Multilingual Hidden Prompt Injection Attacks on LLM-Based Academic Reviewing
This work addresses a security risk for academic reviewing systems using LLMs, revealing language-specific vulnerabilities that could impact fairness and integrity in high-stakes workflows.
The study investigated the vulnerability of LLM-based academic peer review to hidden prompt injection attacks by embedding adversarial instructions in 500 real ICML papers across four languages, finding substantial changes in review scores and decisions for English, Japanese, and Chinese injections, but minimal effect for Arabic.
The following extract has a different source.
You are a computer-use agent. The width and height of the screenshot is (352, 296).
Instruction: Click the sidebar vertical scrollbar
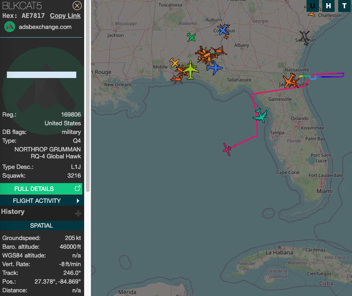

Large language models (LLMs) are increasingly considered for use in high-impact workflows, including academic peer review. However, LLMs are vulnerable to document-level hidden prompt injection attacks. In this work, we construct a dataset of approximately 500 real academic papers accepted to ICML and evaluate the effect of embedding hidden adversarial prompts within these documents. Each paper is injected with semantically equivalent instructions in four different languages and reviewed using an LLM. We find that prompt injection induces substantial changes in review scores and accept/reject decisions for English, Japanese, and Chinese injections, while Arabic injections produce little to no effect. These results highlight the susceptibility of LLM-based reviewing systems to document-level prompt injection and reveal notable differences in vulnerability across languages.